Ранее нами было показано, что обработка клеток гетеротрофной суспензионной культуры либо растений арабидопсиса в темноте ингибитором митохондриального транспорта электронов антимицином А приводит к значительному повышению уровня транскриптов гена gdh2 (Tarasenko et al., 2009; Garnik et al., 2013). Из этого следует, что в регуляции экспрессии данного гена могут принимать участие ретроградные (в данном случае митохондриальноядерные) сигналы, однако пока нельзя сказать, имеет ли отношение обнаруженный нами ранее феномен митохондриально-ядерной регуляции гена gdh2 к регуляции светозависимых колебаний экспрессии генов глутаматдегидрогеназы.
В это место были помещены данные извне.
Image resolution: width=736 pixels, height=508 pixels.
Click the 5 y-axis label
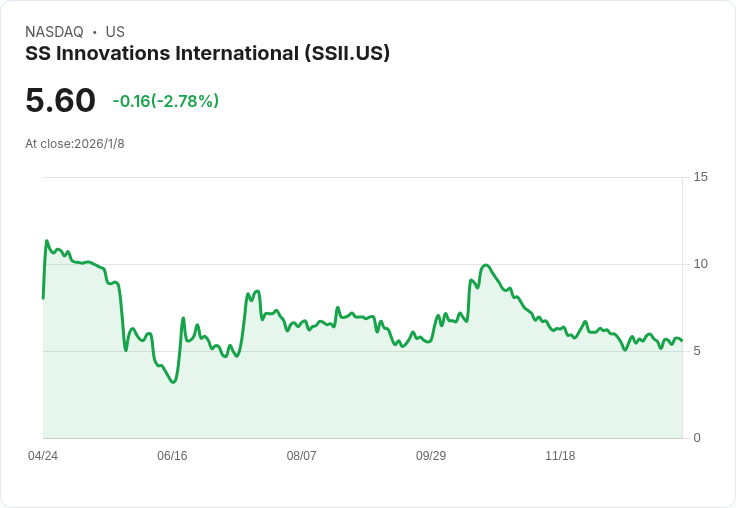tap(697, 351)
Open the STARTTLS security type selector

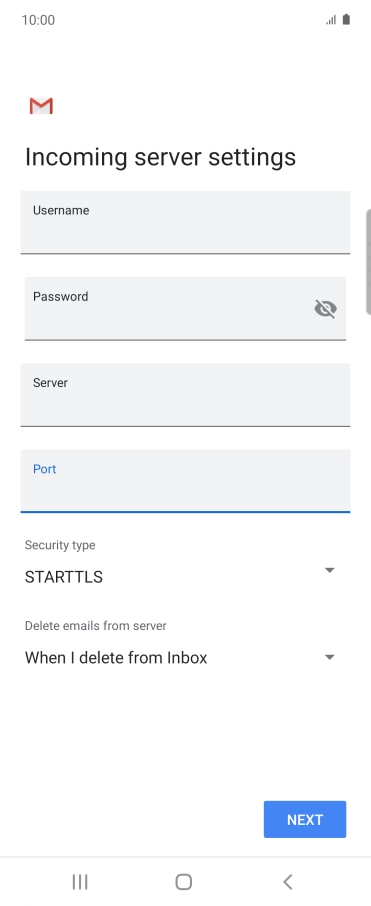coord(180,577)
Таким образом, в данной работе нами впервые показано, что светозависимая регуляция колебаний уровня транскриптов генов gdh1 и gdh2 арабидопсиса не опосредуется гексокиназой 1. Сахарозависимая репрессия данных генов, не связанная с HXK1, возможна, однако ее недостаточно для многократного снижения экспрессии, наблюдаемого при переносе растений из темноты на свет. Учитывая показанную нами ранее        необходимость        присутствия функциональных хлоропластов для снижения уровня транскриптов гена gdh2 на свету (Garnik et al., 2013), можно предполагать, что главную роль в обеспечении светозависимых изменений экспрессии данных генов играют регуляторные сигналы хлоропластно-ядерной природы.

ACKNOWLEDGMENT

Работа выполнена при финансовой поддержке грантов РФФИ 12-04-01148-а и 14-44-04001 р_сибирь_а. В работе использовано оборудование Байкальского аналитического центра (ЦКП) СО РАН при президиуме ИНЦ СО РАН.